_作業指示:_
下に示す印刷装置の文書の続きを、最後の文の後から書き継ぐこと。

_文書抜粋:_
• • • • •
説明

印刷装置

【課題】印刷ヘッドの温度上昇を有効に抑制する。
【解決手段】印刷装置は、複数のノズルが形成されたノズルプレートと複数のノズルからインクを吐出するための機構を内部に収容する樹脂製のケース部とを有する印刷ヘッドと、印刷ヘッドとの位置関係が特定の関係にあるときに印刷ヘッドの複数のノズルを覆うキャップ機構と、を備える。キャップ機構は、上記特定の関係にあるとき、印刷ヘッドのノズルプレートの表面における少なくとも1つのノズルの位置を含む領域に接触する表面側部材と、表面側部材を支持するベース部材であって、熱伝導率の値がケース部より大きい純アルミ材料またはアルミ合金材料により形成されていたベース部材と、を有する。
• • • • •
_提供情報:_
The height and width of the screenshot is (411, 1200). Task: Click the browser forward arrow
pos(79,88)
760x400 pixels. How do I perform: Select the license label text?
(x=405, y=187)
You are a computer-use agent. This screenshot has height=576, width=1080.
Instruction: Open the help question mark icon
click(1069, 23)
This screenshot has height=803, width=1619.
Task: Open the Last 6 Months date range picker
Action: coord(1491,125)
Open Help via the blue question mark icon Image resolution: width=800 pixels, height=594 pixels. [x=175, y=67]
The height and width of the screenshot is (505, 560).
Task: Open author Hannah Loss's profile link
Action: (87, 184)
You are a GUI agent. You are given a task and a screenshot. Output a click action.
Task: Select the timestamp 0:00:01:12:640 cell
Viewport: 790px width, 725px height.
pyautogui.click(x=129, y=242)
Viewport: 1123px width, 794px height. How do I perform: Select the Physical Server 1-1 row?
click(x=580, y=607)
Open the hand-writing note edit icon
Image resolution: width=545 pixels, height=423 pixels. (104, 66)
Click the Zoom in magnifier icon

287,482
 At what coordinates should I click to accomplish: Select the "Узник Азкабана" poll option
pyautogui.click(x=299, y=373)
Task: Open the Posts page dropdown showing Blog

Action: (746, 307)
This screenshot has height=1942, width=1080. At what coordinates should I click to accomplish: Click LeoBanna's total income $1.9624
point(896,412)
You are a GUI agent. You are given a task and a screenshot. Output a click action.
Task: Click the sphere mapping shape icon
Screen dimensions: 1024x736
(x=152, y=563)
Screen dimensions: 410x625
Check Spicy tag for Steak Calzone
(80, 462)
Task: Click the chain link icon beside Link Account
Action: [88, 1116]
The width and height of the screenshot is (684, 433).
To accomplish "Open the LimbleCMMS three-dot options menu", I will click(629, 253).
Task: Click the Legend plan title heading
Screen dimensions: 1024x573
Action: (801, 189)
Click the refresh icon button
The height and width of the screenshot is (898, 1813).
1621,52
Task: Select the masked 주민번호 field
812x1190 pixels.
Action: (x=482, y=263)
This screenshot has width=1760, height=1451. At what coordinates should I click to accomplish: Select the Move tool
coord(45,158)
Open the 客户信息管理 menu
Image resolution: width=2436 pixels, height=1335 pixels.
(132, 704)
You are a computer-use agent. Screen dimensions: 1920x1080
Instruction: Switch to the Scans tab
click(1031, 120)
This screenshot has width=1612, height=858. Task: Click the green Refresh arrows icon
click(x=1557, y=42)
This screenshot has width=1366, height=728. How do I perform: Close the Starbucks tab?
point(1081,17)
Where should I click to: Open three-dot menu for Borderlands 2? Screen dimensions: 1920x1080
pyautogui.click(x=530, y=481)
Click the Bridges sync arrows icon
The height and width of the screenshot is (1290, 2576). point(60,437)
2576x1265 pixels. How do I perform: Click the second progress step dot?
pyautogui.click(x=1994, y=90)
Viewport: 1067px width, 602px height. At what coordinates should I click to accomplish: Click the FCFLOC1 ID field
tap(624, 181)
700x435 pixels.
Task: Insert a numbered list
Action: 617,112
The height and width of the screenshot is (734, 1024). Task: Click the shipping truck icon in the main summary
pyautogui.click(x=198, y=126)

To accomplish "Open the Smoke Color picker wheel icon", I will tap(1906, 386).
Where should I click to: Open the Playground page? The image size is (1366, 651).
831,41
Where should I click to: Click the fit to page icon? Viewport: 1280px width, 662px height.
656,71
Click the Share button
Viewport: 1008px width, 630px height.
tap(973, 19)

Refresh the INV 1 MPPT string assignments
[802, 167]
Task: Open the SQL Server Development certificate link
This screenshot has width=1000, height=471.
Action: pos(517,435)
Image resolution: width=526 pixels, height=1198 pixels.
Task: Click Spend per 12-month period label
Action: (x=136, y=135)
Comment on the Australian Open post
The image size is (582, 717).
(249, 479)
• • • • •
_解答:_
【発明の詳細な説明】
【技術分野】
【0001】
本発明は、印刷装置に関し、特に、インクを吐出して印刷媒体上に文字や図形、画像を記録する印刷装置に関する。
【背景技術】
【0002】
印刷ヘッドに形成された複数のノズルからインクを吐出して印刷媒体上に文字や図形、画像を記録するインクジェットプリンターが広く普及している。このようなインクジェットプリンターでは、印刷ヘッドの各ノズルに対応して設けられたノズルアクチュエーター(ピエゾ素子やヒーター等)が駆動回路によって駆動されることにより、所定のタイミングで所定量のインクがノズルから吐出される(例えば、特許文献1,2参照)。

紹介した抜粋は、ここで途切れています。